The fact that neuronal firing is sorted temporally by excitability reflecting importance, combined with the fact that higher alpha power leads to shorter duty cycles, is consistent with the hypothesized inhibitory role of the alpha activity. In other words, if alpha power in a brain area is high, the duty cycle is shortened and irrelevant information is suppressed. Therefore, the decrease in duty cycle with an increase in alpha magnitude offers a possible explanation how the alpha rhythm can serve to both inhibit and at the same time coordinate neuronal firing in time (see also Jensen et al., 2014).While there is some support for phase coding identified by intracranial recordings in animals (Lee et al., 2005; Montemurro et al., 2008; Kayser et al., 2009; Turesson et al., 2012), further investigations are required to establish the prevalence of phase coding in the alpha band.
Phase coding in the gamma band
In our model, spike timing on a smaller timescale is also informative of the neuron's input level.

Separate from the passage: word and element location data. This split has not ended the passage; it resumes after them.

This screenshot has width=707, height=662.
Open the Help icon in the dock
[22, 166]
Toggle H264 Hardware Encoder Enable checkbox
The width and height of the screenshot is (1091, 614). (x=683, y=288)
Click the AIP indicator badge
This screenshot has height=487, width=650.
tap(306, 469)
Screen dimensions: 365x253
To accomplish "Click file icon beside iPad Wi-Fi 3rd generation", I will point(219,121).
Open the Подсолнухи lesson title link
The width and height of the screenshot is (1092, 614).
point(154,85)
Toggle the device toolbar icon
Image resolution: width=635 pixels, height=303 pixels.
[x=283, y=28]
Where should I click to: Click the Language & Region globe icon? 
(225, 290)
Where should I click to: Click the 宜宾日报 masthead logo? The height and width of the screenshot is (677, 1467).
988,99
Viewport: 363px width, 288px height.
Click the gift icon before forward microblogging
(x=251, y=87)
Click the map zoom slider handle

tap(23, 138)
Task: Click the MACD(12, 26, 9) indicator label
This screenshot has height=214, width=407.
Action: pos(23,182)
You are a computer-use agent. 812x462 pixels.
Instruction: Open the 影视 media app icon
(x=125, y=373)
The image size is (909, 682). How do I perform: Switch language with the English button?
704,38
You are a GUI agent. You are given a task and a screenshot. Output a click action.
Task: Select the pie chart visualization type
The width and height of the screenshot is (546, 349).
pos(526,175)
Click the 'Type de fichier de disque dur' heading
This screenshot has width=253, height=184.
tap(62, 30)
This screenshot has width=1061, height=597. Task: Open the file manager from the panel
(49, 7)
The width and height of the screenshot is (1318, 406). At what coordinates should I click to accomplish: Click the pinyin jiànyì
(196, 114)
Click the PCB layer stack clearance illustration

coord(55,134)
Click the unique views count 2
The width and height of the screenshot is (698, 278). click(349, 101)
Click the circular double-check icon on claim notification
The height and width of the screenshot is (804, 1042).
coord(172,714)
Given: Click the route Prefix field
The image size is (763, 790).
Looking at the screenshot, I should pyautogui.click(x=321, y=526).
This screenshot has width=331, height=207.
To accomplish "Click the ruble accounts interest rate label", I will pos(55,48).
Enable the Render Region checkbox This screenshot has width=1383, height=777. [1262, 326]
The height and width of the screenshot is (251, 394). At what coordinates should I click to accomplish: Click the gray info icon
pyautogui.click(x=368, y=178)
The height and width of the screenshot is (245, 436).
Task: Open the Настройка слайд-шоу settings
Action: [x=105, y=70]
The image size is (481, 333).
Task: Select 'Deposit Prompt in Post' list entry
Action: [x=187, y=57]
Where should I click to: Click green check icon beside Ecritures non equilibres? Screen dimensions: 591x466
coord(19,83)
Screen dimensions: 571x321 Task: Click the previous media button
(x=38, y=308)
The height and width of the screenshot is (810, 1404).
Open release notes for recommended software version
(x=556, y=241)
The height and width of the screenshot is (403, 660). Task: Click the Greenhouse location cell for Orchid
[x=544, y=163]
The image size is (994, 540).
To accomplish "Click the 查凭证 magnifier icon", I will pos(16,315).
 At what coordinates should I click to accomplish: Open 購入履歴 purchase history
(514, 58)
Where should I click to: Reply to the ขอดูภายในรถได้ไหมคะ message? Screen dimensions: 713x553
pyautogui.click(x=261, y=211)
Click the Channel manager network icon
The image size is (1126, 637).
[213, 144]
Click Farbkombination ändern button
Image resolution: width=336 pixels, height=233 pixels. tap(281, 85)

The gamma phase in which a neuron fires also codes for input strength relative to the other neurons that are firing in the same gamma cycle. This results in a phase code in the gamma band, explaining why a phase code is still present in the case of high alpha inhibition strength even though the alpha cycles contain mostly just a single gamma volley (alpha inhibition strength > 0.8 mS in Figs 4B and 5A). This is in line with recordings in monkey visual cortex (Vinck et al., 2010; Lowet et al., 2015). Recordings in cat visual cortex have shown that temporal coding on a timescale comparable to the period of gamma oscillations does not necessarily reflect stimulus strength (Havenith et al., 2011), but instead may reflect local connectivity rather than purely a feed‐forward drive. Gamma phase coding has also been reported in monkey prefrontal cortex, there coding for different items in short‐term memory (Siegel et al., 2009). One could argue that the temporal ordering in the alpha band could act in conjunction with gamma phase coding, as the phase of the alpha inhibition determines when the gamma phase code will be transmitted. Further empirical work is required to establish the functional relevance of the interplay of activity in these two frequency bands.
Rate vs. phase coding
Hubel and Wiesel (Hubel & Wiesel, 1959, 1962) already showed that pyramidal cells in visual cortex can code information by sustained firing. The ‘phase code’ that we propose here is different from the classical rate code. However, it can coexist alongside a classical distributed rate coding scheme. The phase code provides an order of activation of neurons coding for different visual features, but each visual feature itself can still be encoded by a characteristic firing pattern. Nevertheless, one may view our proposed mechanism as incompatible with this: in our simulations, the excitatory neurons lock to the alpha rhythm. This implies that individual neurons have a maximum firing or burst rate of 10 Hz. If we consider the phase code as a strict translation of input strength to firing phase, this would be problematic. However, if we consider the alpha–gamma coupling as a way of prioritization, then a second – or third – spike is not a problem per se, in particular not if the discharge occurs in the form of bursts. In this sense, phase coding and rate coding can coexist as has been shown in rat hippocampus (Huxter et al., 2003). Secondly, it must be noted that the high firing rates, as reported in the classical experiments by Hubel and Wiesel, may occur less in natural situations. Work in the monkey visual cortex has shown that individual firing rates drop below 10 Hz when the visual stimulation consists of textures or natural images, rather than single bars or high‐contrast gratings (Knierim & van Essen, 1992; Vinje & Gallant, 2000). This makes it easier to see how a rate and phase code could work together, one for coding stimulus information, the other for prioritizing communication to downstream areas.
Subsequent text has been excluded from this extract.